THE HAGUE, Netherlands (AP) — The global chemical weapons watchdog is considering sending inspectors to investigate an alleged poison gas attack by rebels in Syria that wounded dozens, its director-general said Monday.
Syria's state-run SANA news agency said the suspected chemical attack late Saturday was carried out by "terrorist groups positioned in Aleppo countryside" that fired shells containing toxic gases on three neighborhoods in Syria's largest city.
Syria has asked the Organization for the Prohibition of Chemical Weapons to launch an investigation and officials at the Hague-based watchdog have been in touch with U.N. experts "to assess the security situation on the ground for a possible deployment" of a fact-finding mission, Director-General Fernando Arias told a meeting of the organization's member states in The Hague.
Arias said that different sources put the number of wounded at between 50 and 100.
The OPCW's fact-finding mission is tasked with investigating alleged chemical attacks in Syria and reporting back to the organization and the United Nations.

__________

# Exercise 1
In the news report, how many people did different sources say were wounded?
# Exercise 2
Copy the news report word for word, starting at "THE HAGUE, Netherlands" and ending at "Syria's largest city.".
The data that comes next has no connection to the news report.

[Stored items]
__________

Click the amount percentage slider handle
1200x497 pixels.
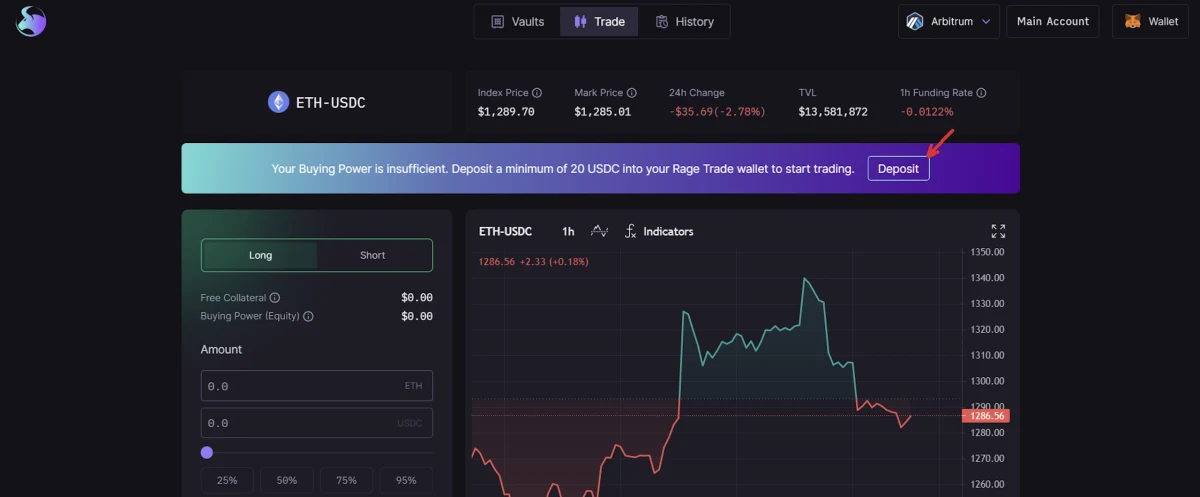(207, 452)
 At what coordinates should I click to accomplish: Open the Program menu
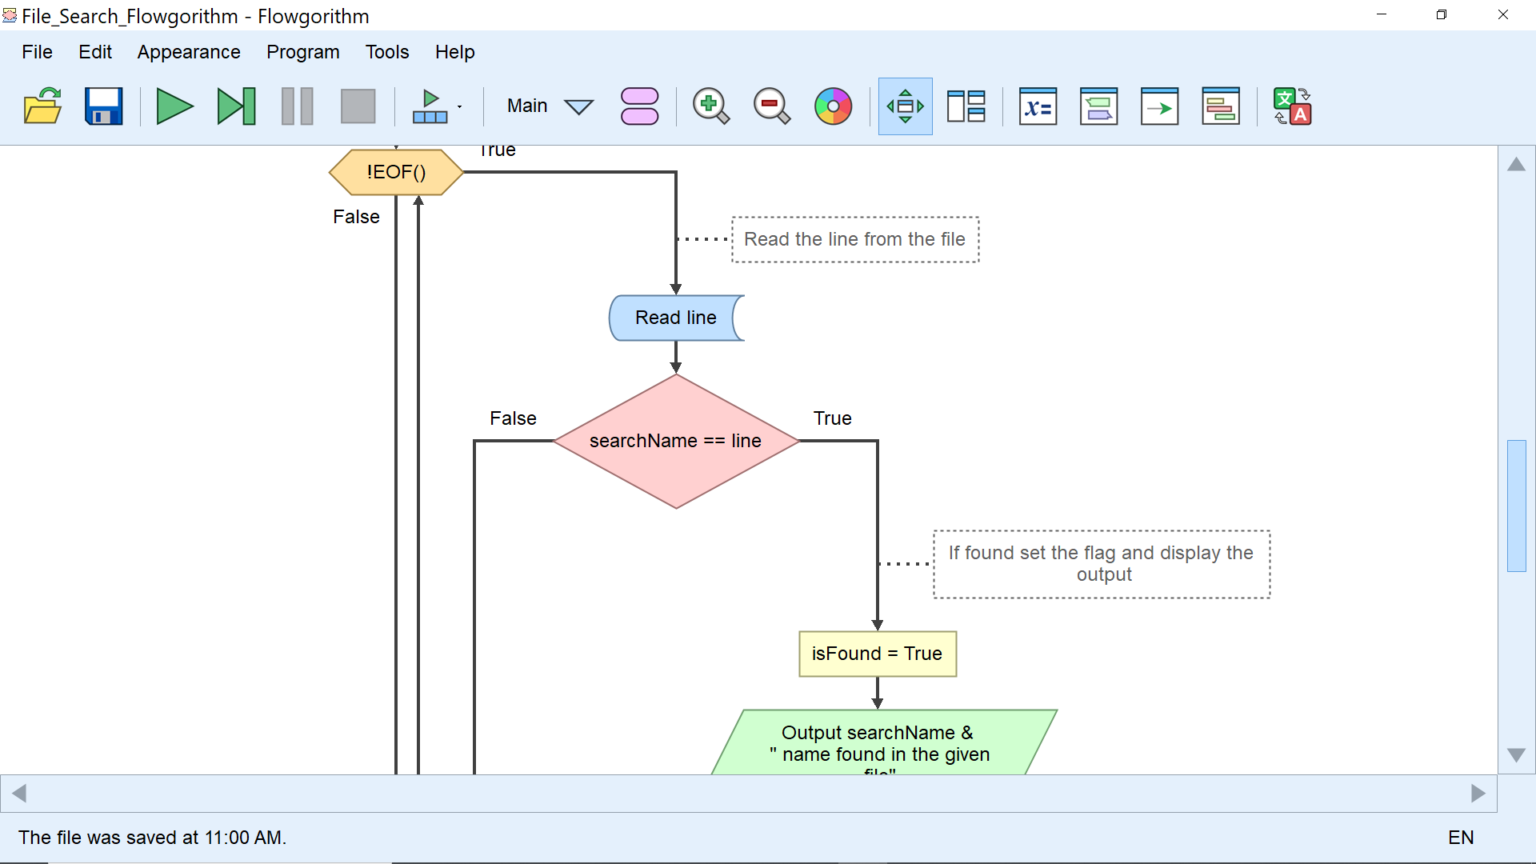303,52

__________

# Exercise result 1
Between 50 and 100 people.

# Exercise result 2
THE HAGUE, Netherlands (AP) — The global chemical weapons watchdog is considering sending inspectors to investigate an alleged poison gas attack by rebels in Syria that wounded dozens, its director-general said Monday.
Syria's state-run SANA news agency said the suspected chemical attack late Saturday was carried out by "terrorist groups positioned in Aleppo countryside" that fired shells containing toxic gases on three neighborhoods in Syria's largest city.